Через минуту мальчишка вернулся и с озабоченным видом сообщил, что залить бензин нет никакой возможности, по причине того, что «там что-то мешает».


– Ах, да! – вспомнил папа. Открыл дверцу, торжественно-медленно вышел и жестом Жана Поля Бельмондо из фильма «Профессионал», расстегнув пальто, достал из-за ремешка брюк сзади пистолет.


Дело было в начале 90-х, как я уже сказал, и парнишка, работающий на бензоколонке, пришел в неописуемый ужас и с криком: «Дядя, не стреляй, пожалуйста! Не стреляй, дядя!» скрылся в неопределенном направлении. Папа ухмыльнулся улыбкой Робера Осейна из того же бессмертного фильма «Профессионал» и произнес:


– Спокойно, мой мальчик! – и пальнул в бензобак.


Конечно, мы с братом уже ржали, как кони, и с нетерпением ждали, когда приедем домой, чтоб рассказать мами приключения нашего майора Жосса.


Вот ты уже смеешься, и не сердишься на меня, и даже не говоришь: «Ах, да! Ты же не умеешь считать устно!» Или: «Только не надо про калькулятор!» Или: «Как можно не знать вещи, которые знает каждый!» И поэтому я расскажу еще.



Были у нас часы с кукушкой (ну, настоящие часы с ненастоящей кукушкой – с маятником, с гирями и прочим). И вот они испортились. А мы должны были в гости к родственникам поехать. Фадер самоотверженно предложил поехать без него, мол, он останется дома, часы починит (родственники были все же мамины, стало быть). Короче, он остался, и мы поехали без него. Вернулись поздно, к десяти. Фадер, уставший, грязный, но счастливый, сказал маме:



– Только что закончил, это был настоящий Аустерлиц, устал. Слушай, как раз скоро десять, посиди, посмотри, кукушка выйдет или нет, а я за сигаретами сбегаю.

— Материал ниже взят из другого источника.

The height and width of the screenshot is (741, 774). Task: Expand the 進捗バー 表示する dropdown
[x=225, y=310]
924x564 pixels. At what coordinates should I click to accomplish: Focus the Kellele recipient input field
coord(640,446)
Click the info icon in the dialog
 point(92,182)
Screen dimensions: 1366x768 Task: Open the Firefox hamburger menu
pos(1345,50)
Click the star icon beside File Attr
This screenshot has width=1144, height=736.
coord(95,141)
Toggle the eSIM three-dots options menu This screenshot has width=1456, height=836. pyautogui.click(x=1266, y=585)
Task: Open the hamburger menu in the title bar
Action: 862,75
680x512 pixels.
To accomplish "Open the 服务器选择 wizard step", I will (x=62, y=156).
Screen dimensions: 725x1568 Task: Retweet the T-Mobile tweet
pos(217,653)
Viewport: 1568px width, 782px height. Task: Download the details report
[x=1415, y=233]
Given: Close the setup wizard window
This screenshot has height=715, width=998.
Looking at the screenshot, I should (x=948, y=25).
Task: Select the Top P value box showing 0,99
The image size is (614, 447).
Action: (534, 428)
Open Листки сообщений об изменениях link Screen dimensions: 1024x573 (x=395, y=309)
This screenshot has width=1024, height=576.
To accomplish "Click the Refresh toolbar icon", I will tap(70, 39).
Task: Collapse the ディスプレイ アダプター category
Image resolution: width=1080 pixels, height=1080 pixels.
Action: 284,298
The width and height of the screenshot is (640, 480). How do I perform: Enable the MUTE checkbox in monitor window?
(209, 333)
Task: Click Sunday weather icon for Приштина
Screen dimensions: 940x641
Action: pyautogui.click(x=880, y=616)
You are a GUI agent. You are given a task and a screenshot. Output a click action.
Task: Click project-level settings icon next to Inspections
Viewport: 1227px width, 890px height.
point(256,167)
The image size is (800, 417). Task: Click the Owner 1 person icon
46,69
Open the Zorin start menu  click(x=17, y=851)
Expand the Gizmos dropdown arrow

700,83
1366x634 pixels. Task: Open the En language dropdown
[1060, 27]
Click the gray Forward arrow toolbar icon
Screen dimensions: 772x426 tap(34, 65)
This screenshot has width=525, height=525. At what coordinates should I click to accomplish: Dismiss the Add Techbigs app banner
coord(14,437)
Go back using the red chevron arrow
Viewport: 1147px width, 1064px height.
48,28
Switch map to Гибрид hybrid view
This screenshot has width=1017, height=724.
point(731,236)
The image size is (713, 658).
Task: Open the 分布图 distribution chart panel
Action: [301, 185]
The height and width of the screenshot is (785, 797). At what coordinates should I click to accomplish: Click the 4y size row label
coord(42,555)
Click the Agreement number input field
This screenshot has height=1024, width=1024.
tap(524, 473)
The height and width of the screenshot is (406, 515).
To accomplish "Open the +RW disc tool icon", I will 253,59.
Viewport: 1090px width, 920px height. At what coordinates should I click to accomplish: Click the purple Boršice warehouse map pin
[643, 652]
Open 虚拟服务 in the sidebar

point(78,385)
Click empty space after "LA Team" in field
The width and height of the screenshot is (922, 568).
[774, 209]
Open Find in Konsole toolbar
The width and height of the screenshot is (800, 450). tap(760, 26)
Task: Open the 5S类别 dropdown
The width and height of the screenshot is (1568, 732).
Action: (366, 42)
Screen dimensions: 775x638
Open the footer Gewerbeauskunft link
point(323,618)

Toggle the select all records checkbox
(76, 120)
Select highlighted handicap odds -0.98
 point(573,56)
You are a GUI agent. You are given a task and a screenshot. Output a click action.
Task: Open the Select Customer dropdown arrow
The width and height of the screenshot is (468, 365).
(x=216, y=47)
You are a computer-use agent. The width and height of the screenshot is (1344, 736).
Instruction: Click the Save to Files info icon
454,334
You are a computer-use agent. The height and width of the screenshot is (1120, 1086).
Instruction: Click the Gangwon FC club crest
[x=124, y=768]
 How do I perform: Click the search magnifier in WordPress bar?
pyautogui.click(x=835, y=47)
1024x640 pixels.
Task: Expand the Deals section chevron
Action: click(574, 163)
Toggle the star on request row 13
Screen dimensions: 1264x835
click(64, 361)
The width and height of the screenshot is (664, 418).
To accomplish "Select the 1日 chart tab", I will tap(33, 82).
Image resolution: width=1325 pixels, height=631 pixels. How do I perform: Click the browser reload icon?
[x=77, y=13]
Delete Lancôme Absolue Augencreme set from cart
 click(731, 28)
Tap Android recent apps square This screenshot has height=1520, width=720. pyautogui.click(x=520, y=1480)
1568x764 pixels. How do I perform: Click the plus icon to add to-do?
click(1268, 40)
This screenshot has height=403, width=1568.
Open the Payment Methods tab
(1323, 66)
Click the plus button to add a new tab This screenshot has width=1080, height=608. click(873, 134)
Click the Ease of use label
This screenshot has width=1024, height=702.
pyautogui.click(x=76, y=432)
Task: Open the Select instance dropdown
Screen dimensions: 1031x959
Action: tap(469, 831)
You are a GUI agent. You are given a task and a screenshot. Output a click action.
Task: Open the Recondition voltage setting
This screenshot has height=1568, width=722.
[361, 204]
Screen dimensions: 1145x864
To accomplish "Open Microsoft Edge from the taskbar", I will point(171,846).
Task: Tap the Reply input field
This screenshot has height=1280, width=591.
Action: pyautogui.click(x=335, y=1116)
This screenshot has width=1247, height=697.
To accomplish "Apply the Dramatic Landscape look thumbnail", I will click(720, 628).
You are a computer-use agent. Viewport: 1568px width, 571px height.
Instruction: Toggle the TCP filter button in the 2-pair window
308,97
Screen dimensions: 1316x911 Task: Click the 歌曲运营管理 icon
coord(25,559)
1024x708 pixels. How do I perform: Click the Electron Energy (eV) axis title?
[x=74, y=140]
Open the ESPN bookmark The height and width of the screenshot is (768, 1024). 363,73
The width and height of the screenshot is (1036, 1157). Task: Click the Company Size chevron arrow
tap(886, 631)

Мами села на стул и немигающим взором уставилась на маленькое окошко, откуда предположительно должна была выглянуть кукушка. Ждала почти пятнадцать минут (ну, а мы – два брата-акробата – вместе с ней за компанию). И вот в положенное время часы защелкали, окошечко открылось, и из окошка выглянуло лицо мами:



– Куку-куку-куку-куку...



Оказалось, фадер вырезал фото мами и насадил его на клюв кукушки.



Мы с братом заржали, а мами заплакала, и в слезах ее была грусть оттого, что мужчины никогда не взрослеют. С фадером она целый день потом не разговаривала.



Вот. А ты говоришь…



Теперь можно я еще покопаюсь в планшете? Ну, пожалуйста!